Fraud in Bordeaux

bordeaux vineyardIt just may be that the most storied wines in the history of civilization are about to take a tragic fall worthy of Shakespeare. I”m no Shakespeare so you will have to settle for what follows.

The wines in question are produced by the top Chateaux in Bordeaux—the highest ranked in the various classification schemes that rate producer quality. Most of these Chateaux have been making wine for centuries so their product has a long and well-documented track record of quality and the ability to age—many will improve in the bottle over 20 years and will remain stable for 50 years. These are the wines that fetch over $1000 per bottle when released and may triple in price over the next few decades, at least for the good vintages.

These are wines that you and I will never taste.

Given this track record, these are also the wines that most investors are interested in. They buy them in large quantities and store them until the price goes up. And the price will go up for basic economic reasons—as the wines age they improve in quality. People want them. Demand goes up. But as they are purchased and consumed, the supply goes down since there is a fixed quantity produced. So the price rises as supply shrinks.

A sound investment, no? But even if you have an extra wad of Ben Franklins in your wallet you can’t just go to the winery and purchase these wines. The Bordelaise have develop a system that guarantees a healthy profit without having to do much marketing. It’s called the En Primeur system. Every spring, after the wines have been fermented and stabilized and put in barrels, wine brokers, importers, and wine critics are invited to taste the wines many months before they will be bottled and released. The wines are evaluated, then the wineries set the price, and the brokers and importers who have established relationships with the wineries purchase “wine futures”, i.e. agreements to purchase at a particular price when the wines are bottled.

How do the brokers know which wines to buy? When tasting they have to evaluate and predict how the wine will develop in the bottle. In recent years, wine critics such as Robert Parker have played an increasingly important role in this process. They publish their scores which drives the market. The highest scoring wines will bring the highest prices over the next 3-4 decades.

You don’t have to be an FBI agent to imagine how this whole system might be gamed. There have long been suspicions that wineries were preparing “special samples” to be tasted during En Primeur week. And just this past week we have confirmation. The Drinks Business published an article in which a consultant for many of the top Chateaux admits that the practice of doctoring wines to make them more appealing and accessible during En Primeur week is widespread.

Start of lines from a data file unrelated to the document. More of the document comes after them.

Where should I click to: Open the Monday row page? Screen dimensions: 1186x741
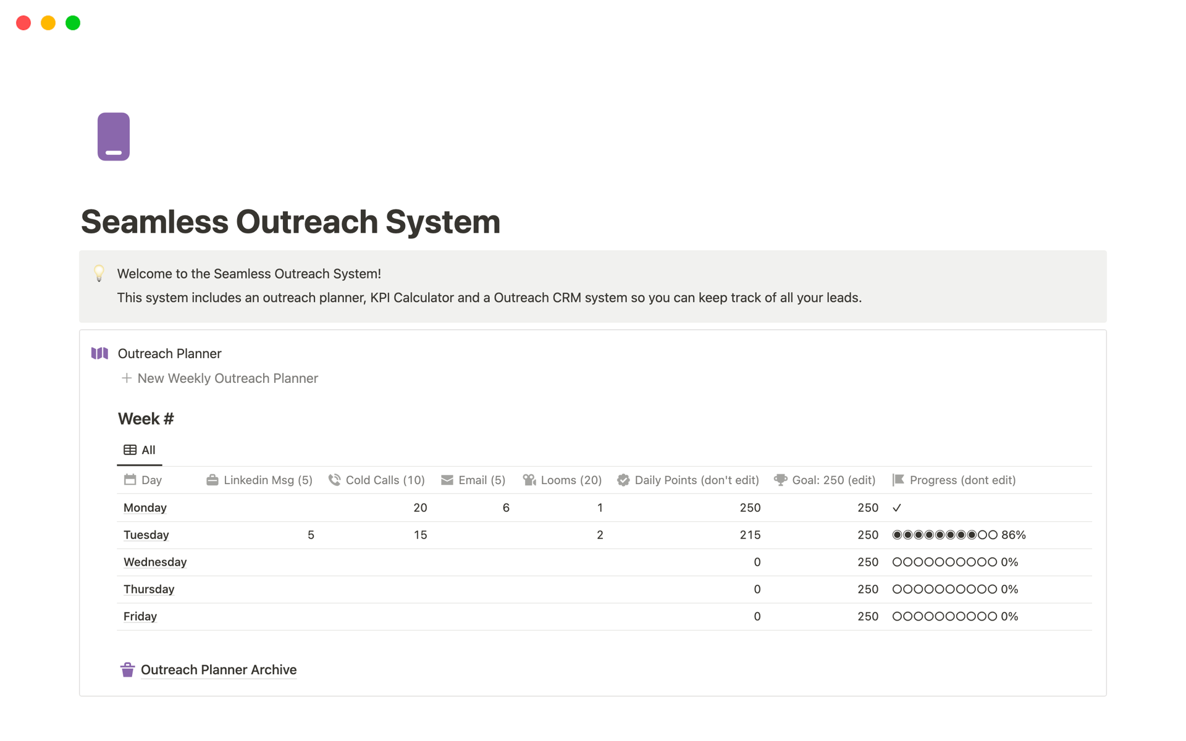pyautogui.click(x=145, y=508)
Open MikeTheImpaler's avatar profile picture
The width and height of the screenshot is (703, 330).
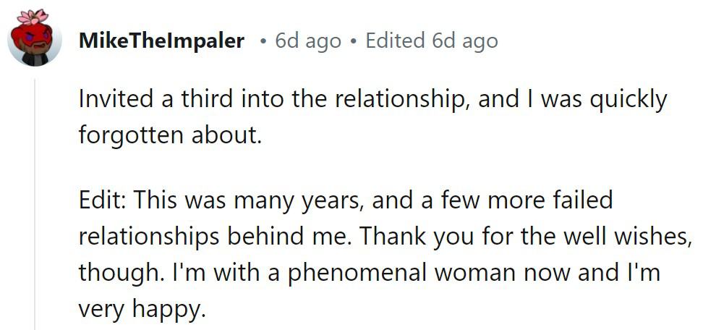[x=35, y=38]
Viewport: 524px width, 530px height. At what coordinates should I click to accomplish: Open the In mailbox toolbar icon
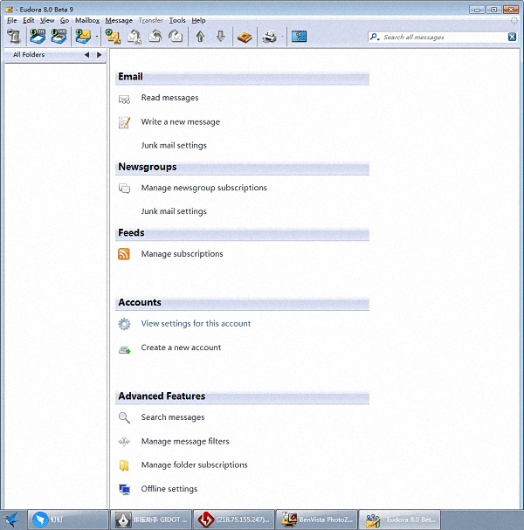(38, 37)
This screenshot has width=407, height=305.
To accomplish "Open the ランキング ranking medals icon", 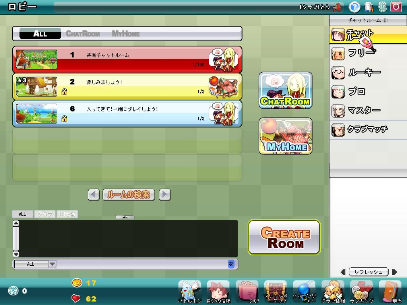I will coord(361,291).
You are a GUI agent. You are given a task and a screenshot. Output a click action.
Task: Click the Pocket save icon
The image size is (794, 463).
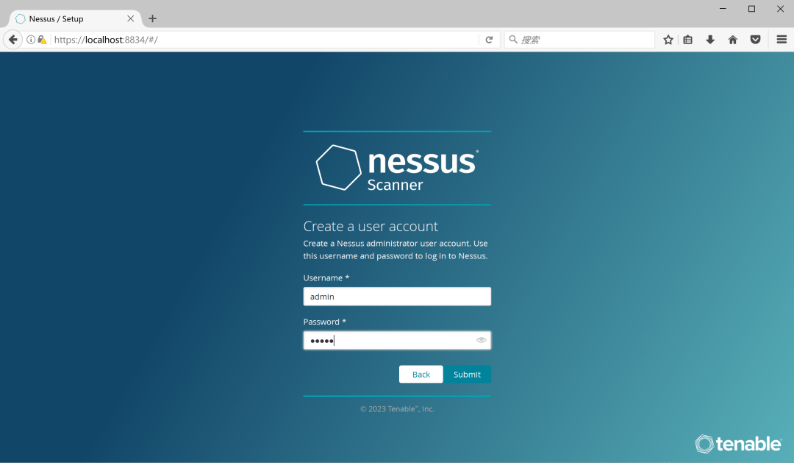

Outlining an objective to “end up with something quite controlled and with the identity of the property,” Derenoncourt explained: “Our method is to remove a bit of each distinct parcel and to put them through a special preparation to speed up the elevage.

“Therefore we put them into barrel earlier than the others, straight after the running off in fact, so that the marriage between the wines and the wood may happen more naturally than if we were to put the wines through that at a later date.”

Summing up the end result, Derenoncourt remarked: “In a sense, we have some little dolls in the cellar which are representative of the harvest, but which are extremely well prepared for primeurs week.”

I would sum this up in a different way. This is fraud, pure and simple. The wines evaluated by critics and brokers are not the wines the public will buy. Yet millions of dollars of investment and purchasing decisions are based on these evaluations. It should call the whole en primeur process into question.

As Tom Wark wrote on his blog in response to this article:

…the only question that remains is how the trade will react to the evidence that they are being purposefully deceived by Bordeaux vintners? A fraud is only as useful as there is a willingness to be deceived.

I suspect many in the business will try to shrug this off. As Upton Sinclair said, “It is difficult to get a man to understand something, when his salary depends upon his not understanding it!”

But this, along with the tendency of the Bordeaux houses to set their prices too high, may spark the unwinding of the futures market.